Le Yuánming Yuán
« Bâtissez un songe avec du marbre, du jade, du bronze et de la porcelaine, charpentez-le en bois de cèdre, couvrez-le de pierreries, drapez-le de soie, faites-le ici sanctuaire, là harem, là citadelle, mettez-y des dieux, mettez-y des monstres, vernissez-le, émaillez-le, dorez-le, fardez-le, faites construire par des architectes qui soient des poètes les mille et un rêves des mille et une nuits, ajoutez des jardins, des bassins, des jaillissements d’eau et d’écume, des cygnes, des ibis, des paons, supposez en un mot une sorte d’éblouissante caverne de la fantaisie humaine ayant une figure de temple et de palais, c’était là ce monument. »
Victor Hugo, Lettre au capitaine Butler
Connu en Occident comme étant le palais d’Été des empereurs de Chine, le Yuánming Yuán, ou jardin de la Clarté parfaite, s’étendait sur 350 hectares au nord-ouest de Pékin et renfermait d’inestimables trésors. Il a été aménagé au début du 18e siècle pour le futur Yongzheng, troisième empereur mandchou de la dynastie des Qing. Installés depuis 1644 sur le trône du Dragon, les Qing ont acquis leur légitimité en adoptant les codes de la culture chinoise : sur le plan politique, les mandchous adhérent à la doctrine confucéenne et s’appuient sur la caste des lettrés ; sur le plan artistique, ils perpétuent les traditions ancestrales de la calligraphie et de l’aménagement des jardins.
La création du parc impérial
C’est en 1677 que l’empereur Kangxi (1662-1722) décide de restaurer un jardin hérité de la dynastie déchue des Ming, situé à proximité de la capitale. Rebaptisé Printemps glorieux, le parc devient la résidence de plaisance du souverain qui déserte la Cité interdite où règnent une chaleur étouffante en été et un froid glacial en hiver. En 1709, Kangxi offre à son fils, le futur empereur Yongzheng (1723-1735), un jardin attenant au domaine qu’il baptise Yuanming, « Clarté parfaite ».
Dès son accession au trône, Yongzheng fait de ce lieu sa résidence principale. Le site est agrandi et remodelé d’après la configuration géophysique de la Chine de manière à constituer un microcosme de l’empire dont il devient le centre politique.

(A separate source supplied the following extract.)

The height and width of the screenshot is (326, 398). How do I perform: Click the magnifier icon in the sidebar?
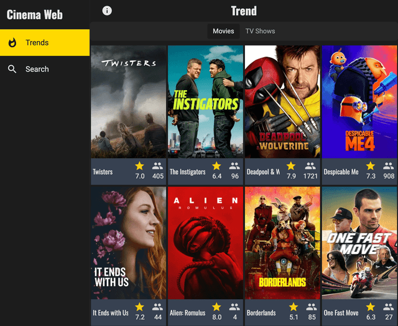(x=12, y=69)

Élevé au Yuánming Yuán, son fils, le futur empereur Qianlong (1736-1796), se passionne pour le jardin. Il parachève l’œuvre en faisant construire, par les artistes jésuites à son service, un ensemble de palais européens entourés de fontaines et de jeux d’eau.
L’album des Quarante scènes
En 1738, Qianlong décide de rassembler ses vues préférées du Yuánming Yuán dans un album, imitant ainsi son grand-père Kangxi qui avait sélectionné les plus belles vues de son parc de Chengde et y avait joint ses propres poésies. L’empereur confie la réalisation des peintures à deux artistes de la cour. Le premier, Tang Dai, un disciple de Wang Yuanqi, Chinois dont la famille a rejoint les bannières mandchoues, est connu par un certain nombre de peintures de paysages de grand format. Sur Shen Yuan, on sait seulement qu’il peignait habilement les sujets bouddhiques et qu’il travailla avec Castiglione.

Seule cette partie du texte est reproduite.